The 13th Assembly District of Wisconsin is one of 99 districts in the Wisconsin State Assembly. Located in southeast Wisconsin, the district comprises parts of western Milwaukee County and eastern Waukesha County.  It contains the city of Brookfield and the village of Elm Grove, and part of western Wauwatosa.  The district is represented by Republican Tom Michalski, since January 2023.

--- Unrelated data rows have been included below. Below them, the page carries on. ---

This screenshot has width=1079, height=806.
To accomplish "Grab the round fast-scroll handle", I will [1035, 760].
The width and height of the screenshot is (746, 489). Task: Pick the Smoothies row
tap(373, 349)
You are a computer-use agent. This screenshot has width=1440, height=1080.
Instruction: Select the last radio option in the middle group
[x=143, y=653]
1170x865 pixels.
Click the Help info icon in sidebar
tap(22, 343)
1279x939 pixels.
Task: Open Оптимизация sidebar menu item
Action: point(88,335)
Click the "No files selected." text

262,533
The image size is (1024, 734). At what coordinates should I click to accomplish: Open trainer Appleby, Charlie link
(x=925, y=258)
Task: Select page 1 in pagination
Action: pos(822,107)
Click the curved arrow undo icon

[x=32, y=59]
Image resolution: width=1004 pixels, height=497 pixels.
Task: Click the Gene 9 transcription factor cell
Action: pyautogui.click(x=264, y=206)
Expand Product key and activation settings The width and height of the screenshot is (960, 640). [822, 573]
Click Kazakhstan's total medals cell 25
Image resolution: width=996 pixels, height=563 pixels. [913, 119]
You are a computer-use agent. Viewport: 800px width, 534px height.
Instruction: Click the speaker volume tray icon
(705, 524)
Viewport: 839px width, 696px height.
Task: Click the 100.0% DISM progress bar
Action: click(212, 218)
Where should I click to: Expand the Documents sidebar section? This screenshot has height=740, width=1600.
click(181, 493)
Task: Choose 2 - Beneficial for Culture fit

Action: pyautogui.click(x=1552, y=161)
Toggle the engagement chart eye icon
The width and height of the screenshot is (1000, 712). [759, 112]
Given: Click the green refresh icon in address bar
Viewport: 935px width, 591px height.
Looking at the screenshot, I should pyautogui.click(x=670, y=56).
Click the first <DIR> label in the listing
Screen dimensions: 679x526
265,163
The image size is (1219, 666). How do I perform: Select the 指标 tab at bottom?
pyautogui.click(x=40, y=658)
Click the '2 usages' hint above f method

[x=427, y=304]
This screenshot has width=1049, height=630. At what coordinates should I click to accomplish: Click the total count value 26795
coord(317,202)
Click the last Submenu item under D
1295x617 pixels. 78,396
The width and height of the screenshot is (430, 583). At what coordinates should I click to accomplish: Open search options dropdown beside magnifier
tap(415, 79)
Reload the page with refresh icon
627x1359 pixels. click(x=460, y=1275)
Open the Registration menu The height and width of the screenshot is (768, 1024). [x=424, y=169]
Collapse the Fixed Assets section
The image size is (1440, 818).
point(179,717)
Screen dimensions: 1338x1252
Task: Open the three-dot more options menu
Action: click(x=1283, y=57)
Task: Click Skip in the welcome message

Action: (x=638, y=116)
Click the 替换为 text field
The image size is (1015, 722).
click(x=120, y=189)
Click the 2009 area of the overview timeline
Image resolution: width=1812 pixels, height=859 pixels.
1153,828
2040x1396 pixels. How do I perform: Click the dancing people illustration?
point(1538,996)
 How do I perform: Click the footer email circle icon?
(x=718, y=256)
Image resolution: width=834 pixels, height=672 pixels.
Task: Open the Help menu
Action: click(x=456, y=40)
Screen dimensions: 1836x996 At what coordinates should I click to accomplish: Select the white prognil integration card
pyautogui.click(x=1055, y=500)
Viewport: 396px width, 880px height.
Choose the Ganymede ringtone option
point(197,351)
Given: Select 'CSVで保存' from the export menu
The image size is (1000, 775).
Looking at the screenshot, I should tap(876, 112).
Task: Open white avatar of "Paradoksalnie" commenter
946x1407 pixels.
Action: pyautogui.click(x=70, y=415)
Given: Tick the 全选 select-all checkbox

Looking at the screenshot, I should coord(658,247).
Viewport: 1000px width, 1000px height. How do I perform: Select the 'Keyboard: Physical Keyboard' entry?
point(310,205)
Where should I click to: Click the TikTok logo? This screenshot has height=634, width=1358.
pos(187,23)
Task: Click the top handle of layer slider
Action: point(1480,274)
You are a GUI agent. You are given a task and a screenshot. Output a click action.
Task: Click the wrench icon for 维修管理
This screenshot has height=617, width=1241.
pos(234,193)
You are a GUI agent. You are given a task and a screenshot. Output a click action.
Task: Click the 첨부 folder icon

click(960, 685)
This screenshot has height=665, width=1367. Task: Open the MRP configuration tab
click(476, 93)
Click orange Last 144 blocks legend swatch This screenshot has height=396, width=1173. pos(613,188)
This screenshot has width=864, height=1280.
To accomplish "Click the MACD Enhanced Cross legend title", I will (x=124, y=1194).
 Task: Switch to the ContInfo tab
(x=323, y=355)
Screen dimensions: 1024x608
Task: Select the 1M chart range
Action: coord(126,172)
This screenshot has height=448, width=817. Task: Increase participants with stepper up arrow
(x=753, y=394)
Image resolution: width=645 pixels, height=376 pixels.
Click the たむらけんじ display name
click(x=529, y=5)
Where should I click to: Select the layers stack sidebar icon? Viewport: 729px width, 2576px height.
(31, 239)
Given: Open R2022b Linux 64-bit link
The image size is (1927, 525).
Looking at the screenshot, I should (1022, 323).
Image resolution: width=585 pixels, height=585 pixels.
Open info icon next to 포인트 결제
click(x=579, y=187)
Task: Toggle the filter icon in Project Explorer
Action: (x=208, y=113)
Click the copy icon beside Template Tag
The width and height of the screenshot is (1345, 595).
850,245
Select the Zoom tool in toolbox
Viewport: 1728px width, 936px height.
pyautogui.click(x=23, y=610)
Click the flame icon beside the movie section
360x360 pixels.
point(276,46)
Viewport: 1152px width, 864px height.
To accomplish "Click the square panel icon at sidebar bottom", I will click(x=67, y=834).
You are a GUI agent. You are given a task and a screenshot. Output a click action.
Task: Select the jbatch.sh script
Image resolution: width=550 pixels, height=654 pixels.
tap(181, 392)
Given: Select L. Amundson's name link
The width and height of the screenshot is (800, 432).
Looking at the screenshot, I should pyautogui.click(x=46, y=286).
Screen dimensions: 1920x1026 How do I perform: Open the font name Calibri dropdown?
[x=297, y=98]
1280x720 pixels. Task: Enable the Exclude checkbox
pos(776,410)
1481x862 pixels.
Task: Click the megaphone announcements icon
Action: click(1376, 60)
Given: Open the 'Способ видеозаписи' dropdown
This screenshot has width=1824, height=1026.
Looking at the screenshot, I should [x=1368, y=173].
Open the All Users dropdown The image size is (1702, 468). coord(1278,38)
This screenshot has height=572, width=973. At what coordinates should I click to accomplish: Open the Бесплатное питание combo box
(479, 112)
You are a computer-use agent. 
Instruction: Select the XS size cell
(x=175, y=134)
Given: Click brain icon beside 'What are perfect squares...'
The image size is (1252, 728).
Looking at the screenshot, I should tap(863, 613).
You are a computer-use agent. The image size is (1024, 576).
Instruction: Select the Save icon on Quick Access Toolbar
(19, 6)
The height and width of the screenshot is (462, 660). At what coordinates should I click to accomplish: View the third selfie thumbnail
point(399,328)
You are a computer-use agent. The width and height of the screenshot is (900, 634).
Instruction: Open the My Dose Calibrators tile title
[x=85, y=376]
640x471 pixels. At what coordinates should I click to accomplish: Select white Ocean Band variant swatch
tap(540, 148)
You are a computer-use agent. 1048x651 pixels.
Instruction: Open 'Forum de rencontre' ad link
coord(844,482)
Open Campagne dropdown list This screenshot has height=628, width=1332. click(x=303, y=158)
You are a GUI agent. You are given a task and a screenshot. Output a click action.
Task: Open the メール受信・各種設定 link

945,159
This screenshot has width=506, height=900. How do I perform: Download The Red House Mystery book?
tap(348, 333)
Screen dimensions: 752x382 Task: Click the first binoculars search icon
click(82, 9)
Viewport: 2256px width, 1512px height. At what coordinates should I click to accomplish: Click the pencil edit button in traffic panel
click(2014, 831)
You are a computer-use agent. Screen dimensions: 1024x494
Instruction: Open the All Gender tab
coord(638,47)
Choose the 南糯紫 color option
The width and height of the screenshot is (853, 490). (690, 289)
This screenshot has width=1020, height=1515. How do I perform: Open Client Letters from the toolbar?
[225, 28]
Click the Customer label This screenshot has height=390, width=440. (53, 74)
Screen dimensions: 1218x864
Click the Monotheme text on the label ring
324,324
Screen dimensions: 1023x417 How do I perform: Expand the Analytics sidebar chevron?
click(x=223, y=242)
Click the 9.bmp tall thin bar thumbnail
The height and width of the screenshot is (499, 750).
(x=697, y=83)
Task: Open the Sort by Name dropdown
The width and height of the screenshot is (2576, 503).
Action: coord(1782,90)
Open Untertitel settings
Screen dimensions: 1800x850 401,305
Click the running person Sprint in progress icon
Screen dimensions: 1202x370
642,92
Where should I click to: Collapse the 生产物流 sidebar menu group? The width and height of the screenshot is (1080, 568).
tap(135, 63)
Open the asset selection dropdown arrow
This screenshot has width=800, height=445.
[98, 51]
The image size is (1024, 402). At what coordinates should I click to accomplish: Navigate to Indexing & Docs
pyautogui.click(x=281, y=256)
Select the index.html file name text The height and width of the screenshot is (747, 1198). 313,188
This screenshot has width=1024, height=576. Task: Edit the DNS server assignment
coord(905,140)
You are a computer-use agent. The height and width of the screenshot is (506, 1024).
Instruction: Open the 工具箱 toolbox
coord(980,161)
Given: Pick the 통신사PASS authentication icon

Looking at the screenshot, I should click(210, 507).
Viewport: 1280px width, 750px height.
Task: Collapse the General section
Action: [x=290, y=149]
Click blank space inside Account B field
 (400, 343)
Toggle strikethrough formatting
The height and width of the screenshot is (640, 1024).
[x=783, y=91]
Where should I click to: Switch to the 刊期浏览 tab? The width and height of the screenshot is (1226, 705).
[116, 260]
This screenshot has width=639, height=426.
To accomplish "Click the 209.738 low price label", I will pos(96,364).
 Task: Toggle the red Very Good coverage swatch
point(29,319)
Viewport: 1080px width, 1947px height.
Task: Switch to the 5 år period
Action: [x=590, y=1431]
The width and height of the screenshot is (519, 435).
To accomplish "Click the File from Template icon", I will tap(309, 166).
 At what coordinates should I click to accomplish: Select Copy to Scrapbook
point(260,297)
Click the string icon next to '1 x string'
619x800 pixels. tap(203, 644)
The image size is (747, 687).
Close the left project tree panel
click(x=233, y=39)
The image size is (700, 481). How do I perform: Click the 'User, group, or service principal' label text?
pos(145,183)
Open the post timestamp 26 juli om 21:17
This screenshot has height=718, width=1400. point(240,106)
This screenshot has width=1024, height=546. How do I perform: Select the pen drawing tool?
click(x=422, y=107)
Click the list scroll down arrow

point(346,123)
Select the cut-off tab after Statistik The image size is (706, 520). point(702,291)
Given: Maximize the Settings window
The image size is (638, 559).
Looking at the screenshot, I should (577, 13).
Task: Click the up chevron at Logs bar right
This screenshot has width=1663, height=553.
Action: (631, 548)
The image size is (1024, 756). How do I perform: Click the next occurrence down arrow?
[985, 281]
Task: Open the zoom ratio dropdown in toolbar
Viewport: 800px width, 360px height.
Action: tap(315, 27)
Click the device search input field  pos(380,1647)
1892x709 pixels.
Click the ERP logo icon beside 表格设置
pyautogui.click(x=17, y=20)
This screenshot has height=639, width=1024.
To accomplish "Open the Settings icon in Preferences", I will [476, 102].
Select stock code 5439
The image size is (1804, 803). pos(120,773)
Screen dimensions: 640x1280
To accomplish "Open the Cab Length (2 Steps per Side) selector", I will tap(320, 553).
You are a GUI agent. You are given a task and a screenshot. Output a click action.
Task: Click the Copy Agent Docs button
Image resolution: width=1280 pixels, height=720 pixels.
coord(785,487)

The 13th Assembly district is located within Wisconsin's 5th Senate district, along with the 14th and 15th Assembly districts.

History 
The district was created in the 1972 redistricting act (1971 Wisc. Act 304) which first established the numbered district system, replacing the previous system which allocated districts to specific counties.  The 13th district was drawn somewhat in line with the western half of the previous Milwaukee County 18th district, though with some city of Milwaukee wards removed, and the village of Butler in Waukesha County added.

The district has remained in the same vicinity since 1972, but the boundaries have moved further and further west.  By 2011, the district contained only a small portion of the city of Milwaukee; as of the 2022 redistricting, the district is now almost entirely contained within Waukesha County.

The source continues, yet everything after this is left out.